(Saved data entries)
::::
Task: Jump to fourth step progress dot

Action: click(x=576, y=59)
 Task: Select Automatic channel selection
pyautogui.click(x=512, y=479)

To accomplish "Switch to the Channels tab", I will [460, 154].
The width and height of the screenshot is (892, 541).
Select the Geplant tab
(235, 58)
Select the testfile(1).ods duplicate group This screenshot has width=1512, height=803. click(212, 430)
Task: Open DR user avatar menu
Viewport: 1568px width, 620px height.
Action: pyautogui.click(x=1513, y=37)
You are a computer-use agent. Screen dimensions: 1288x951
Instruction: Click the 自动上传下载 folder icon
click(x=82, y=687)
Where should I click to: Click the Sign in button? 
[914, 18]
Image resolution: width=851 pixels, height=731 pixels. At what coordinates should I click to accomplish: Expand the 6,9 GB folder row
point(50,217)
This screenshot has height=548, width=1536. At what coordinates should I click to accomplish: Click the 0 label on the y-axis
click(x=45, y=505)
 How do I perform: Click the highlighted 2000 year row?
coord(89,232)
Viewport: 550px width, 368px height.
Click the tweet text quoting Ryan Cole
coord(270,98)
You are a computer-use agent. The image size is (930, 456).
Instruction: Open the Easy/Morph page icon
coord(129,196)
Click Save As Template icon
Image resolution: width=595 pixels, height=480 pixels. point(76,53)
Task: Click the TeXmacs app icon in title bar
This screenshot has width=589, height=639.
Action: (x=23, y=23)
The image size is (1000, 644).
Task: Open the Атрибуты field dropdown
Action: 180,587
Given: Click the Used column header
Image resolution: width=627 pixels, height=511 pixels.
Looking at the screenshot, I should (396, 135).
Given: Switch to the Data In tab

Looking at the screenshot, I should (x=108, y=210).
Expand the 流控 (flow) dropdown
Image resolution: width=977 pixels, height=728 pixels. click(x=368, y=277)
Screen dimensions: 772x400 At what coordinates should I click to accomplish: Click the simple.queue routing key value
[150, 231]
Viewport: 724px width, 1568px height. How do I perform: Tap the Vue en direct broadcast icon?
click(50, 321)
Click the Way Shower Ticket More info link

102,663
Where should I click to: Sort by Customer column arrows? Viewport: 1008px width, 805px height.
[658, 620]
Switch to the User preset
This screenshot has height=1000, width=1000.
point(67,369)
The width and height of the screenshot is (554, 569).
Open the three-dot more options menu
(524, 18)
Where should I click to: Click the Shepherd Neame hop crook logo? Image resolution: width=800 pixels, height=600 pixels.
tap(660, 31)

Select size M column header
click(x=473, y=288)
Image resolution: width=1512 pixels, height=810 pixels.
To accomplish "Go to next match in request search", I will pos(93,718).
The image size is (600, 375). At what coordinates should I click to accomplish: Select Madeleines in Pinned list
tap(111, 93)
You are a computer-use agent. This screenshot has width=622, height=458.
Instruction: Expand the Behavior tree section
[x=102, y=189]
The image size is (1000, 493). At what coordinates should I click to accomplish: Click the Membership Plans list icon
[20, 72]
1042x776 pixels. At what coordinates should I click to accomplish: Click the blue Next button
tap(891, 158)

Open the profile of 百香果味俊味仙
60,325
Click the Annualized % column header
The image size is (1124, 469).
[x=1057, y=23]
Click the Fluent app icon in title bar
::::
» **TASK**: If a line in the entries above contains "will", include it in the count, then report only the total.

» **OUTPUT FOR THIS TASK**: 2